## Data provided
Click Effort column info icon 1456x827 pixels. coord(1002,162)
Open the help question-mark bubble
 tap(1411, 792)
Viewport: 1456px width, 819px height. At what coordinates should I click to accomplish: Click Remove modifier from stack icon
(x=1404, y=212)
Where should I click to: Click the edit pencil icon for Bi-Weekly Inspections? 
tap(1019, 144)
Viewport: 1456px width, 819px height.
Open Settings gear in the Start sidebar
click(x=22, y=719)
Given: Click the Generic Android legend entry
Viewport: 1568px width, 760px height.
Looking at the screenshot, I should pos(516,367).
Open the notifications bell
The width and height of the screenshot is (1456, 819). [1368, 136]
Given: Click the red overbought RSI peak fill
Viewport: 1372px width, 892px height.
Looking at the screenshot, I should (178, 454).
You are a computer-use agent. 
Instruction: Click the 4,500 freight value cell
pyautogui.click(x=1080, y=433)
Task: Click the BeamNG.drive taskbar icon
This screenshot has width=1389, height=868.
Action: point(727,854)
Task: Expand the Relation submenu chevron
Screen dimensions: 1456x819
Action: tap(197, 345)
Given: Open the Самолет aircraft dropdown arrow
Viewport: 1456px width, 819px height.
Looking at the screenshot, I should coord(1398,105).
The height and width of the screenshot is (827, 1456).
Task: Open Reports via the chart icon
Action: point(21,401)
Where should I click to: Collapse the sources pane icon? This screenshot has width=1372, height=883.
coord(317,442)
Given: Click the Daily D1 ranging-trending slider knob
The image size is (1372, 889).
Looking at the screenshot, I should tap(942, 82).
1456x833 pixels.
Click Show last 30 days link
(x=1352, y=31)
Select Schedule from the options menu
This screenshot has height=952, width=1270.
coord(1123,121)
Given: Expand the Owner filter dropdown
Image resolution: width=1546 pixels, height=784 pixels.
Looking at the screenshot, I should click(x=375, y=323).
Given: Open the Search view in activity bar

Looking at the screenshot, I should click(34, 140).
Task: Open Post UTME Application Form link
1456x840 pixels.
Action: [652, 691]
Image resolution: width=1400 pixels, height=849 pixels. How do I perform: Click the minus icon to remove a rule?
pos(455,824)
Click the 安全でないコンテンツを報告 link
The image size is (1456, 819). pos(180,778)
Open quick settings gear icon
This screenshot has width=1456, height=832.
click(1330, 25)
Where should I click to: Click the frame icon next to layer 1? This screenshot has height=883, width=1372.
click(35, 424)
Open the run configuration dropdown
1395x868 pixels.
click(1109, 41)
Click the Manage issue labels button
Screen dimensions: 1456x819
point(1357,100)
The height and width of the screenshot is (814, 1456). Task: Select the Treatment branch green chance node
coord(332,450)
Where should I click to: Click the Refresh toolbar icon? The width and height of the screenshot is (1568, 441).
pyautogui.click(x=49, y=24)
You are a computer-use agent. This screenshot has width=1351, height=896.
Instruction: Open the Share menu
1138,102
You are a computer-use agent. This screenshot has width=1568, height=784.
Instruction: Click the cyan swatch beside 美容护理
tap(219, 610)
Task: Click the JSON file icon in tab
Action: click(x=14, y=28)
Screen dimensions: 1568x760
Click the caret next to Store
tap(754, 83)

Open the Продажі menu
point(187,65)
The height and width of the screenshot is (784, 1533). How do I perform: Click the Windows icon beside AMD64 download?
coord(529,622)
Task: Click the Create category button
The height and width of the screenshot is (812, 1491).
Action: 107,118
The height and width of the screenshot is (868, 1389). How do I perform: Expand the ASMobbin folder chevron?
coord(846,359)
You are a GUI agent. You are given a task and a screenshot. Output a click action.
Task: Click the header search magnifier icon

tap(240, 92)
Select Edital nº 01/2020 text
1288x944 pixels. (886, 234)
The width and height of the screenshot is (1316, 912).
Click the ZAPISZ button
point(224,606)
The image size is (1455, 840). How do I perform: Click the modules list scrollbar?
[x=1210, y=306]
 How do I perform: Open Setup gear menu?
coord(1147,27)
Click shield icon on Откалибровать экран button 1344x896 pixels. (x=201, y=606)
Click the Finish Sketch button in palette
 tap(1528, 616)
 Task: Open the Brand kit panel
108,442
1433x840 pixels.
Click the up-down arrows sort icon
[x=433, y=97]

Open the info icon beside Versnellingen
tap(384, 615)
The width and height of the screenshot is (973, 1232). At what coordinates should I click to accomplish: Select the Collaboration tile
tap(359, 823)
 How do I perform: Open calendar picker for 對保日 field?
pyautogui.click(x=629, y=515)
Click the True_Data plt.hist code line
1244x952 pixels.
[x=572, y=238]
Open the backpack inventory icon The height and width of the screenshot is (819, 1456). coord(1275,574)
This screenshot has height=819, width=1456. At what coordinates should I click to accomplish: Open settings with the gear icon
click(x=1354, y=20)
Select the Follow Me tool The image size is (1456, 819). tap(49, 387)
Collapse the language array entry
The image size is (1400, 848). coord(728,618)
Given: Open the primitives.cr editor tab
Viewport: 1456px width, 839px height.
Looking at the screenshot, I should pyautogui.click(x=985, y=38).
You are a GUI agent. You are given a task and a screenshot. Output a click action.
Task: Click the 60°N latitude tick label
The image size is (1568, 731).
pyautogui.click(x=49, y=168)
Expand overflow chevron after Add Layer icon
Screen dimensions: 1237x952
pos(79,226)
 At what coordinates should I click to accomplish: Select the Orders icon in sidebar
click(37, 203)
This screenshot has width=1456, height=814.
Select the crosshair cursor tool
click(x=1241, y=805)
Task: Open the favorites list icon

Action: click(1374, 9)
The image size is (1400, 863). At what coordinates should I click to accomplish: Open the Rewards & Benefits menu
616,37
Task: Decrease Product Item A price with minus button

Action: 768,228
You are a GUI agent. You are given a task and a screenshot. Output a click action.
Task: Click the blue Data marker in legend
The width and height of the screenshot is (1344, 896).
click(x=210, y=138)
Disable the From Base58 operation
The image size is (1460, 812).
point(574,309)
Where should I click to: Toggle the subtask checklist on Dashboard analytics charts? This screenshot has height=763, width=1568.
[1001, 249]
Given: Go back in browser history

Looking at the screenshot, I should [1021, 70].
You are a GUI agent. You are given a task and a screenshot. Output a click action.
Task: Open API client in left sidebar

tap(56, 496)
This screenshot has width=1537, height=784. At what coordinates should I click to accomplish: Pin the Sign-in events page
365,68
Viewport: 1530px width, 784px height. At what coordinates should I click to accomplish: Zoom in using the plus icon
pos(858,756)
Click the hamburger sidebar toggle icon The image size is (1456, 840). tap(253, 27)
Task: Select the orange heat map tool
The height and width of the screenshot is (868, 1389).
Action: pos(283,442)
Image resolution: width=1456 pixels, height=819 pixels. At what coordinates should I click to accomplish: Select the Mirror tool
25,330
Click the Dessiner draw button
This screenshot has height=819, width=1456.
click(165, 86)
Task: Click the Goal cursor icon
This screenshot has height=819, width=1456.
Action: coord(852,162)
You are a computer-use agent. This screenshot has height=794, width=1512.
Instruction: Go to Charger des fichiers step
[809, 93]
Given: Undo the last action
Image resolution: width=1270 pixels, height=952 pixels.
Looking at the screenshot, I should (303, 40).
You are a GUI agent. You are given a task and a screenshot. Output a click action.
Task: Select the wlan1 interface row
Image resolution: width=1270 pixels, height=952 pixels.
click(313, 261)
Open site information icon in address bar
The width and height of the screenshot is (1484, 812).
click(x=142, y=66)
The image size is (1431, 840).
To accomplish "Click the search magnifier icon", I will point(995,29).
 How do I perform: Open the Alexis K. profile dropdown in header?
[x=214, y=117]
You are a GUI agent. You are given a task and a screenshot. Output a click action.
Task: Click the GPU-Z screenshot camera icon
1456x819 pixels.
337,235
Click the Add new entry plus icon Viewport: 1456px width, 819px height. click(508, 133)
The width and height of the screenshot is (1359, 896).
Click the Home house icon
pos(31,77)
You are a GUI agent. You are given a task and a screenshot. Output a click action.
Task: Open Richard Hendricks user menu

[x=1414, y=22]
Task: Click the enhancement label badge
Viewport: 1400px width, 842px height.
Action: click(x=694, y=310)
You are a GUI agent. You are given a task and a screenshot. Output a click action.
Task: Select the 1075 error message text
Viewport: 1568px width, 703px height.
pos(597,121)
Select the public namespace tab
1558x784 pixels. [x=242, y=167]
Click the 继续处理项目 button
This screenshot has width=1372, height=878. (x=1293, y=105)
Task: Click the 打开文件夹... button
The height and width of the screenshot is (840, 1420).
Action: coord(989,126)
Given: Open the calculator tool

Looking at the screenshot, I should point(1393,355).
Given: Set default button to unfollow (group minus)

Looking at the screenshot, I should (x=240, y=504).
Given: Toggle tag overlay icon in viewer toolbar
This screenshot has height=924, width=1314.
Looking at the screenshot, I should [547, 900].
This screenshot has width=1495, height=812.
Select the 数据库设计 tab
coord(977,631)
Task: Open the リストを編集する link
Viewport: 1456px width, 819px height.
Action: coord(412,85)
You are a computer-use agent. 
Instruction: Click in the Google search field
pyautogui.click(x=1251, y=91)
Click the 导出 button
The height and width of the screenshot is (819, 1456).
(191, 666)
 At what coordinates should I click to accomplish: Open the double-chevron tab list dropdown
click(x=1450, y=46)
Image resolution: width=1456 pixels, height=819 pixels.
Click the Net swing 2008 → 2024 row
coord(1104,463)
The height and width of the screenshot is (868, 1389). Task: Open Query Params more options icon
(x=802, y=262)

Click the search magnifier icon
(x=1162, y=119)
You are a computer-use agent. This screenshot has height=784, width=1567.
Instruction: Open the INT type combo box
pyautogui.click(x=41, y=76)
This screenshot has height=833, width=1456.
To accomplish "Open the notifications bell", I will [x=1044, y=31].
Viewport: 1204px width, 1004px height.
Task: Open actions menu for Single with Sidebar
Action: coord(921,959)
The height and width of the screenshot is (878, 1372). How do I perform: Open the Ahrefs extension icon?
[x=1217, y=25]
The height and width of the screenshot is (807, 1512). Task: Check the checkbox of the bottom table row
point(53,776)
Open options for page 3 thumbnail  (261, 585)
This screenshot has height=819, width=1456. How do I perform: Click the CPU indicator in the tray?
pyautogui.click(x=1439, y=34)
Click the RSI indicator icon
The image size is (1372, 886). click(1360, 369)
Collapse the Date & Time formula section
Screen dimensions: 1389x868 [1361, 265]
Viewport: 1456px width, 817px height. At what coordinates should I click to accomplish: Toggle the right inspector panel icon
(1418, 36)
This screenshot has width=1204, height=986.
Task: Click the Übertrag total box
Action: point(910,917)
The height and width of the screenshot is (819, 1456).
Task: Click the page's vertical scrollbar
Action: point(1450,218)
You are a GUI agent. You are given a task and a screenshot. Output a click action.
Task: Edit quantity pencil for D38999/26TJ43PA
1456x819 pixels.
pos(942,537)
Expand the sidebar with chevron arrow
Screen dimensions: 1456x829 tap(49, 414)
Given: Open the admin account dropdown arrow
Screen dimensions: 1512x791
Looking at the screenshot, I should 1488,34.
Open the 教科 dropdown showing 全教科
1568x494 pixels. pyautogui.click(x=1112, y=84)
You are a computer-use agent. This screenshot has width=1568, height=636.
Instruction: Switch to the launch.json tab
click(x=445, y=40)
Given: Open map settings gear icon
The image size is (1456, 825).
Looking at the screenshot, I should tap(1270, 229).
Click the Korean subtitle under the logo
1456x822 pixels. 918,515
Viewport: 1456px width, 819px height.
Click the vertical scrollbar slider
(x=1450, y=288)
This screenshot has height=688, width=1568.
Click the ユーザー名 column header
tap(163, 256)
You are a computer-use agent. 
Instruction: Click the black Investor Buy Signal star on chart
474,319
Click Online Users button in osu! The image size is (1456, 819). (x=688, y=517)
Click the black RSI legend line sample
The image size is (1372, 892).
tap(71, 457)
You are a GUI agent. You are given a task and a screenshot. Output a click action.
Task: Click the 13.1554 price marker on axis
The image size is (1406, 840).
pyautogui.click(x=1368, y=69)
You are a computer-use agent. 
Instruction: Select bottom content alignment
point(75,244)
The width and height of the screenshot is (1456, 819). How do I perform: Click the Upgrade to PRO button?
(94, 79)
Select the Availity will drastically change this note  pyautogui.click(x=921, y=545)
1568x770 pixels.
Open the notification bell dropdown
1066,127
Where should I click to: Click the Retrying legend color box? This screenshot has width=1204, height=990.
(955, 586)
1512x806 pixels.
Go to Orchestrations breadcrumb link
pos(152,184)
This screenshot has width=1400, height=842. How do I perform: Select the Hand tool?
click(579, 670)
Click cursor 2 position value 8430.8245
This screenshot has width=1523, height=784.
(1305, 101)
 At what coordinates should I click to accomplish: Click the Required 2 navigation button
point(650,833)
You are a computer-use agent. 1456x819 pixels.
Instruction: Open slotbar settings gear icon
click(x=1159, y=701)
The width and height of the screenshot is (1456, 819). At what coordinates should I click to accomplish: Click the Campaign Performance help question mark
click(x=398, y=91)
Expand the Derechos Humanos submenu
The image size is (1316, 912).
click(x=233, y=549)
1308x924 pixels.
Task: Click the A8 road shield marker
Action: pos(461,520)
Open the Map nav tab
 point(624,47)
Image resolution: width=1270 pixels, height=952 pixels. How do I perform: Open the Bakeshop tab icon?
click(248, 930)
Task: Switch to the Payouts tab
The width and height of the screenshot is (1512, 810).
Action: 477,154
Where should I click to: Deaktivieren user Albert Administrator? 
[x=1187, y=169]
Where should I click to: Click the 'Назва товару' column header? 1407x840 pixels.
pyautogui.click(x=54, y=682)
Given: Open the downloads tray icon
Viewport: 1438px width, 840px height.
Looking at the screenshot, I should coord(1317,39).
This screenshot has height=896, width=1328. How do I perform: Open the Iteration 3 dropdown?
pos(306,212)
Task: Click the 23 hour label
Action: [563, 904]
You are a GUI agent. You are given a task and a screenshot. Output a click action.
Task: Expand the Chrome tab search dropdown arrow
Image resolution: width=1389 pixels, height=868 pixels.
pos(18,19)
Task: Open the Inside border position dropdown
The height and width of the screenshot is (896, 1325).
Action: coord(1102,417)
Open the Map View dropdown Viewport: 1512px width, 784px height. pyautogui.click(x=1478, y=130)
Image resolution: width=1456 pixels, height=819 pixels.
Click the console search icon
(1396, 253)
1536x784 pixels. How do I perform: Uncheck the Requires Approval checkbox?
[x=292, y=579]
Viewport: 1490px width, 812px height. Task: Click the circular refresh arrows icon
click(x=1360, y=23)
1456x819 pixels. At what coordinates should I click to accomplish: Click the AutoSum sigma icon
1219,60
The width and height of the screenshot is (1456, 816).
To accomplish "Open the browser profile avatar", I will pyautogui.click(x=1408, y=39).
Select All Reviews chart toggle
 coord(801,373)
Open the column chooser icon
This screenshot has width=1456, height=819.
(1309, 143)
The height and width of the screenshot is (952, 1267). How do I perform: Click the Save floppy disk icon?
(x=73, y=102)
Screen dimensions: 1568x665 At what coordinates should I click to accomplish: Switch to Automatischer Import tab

## What is expected
Reproduce word for word the material above, starting with the line that has "The width and height of the screenshot is (1316, 912)." and stopping after the line that has "Click shield icon".

## Solution for this problem
The width and height of the screenshot is (1316, 912).
Click the ZAPISZ button
point(224,606)
The image size is (1455, 840). How do I perform: Click the modules list scrollbar?
[x=1210, y=306]
 How do I perform: Open Setup gear menu?
coord(1147,27)
Click shield icon on Откалибровать экран button 1344x896 pixels. (x=201, y=606)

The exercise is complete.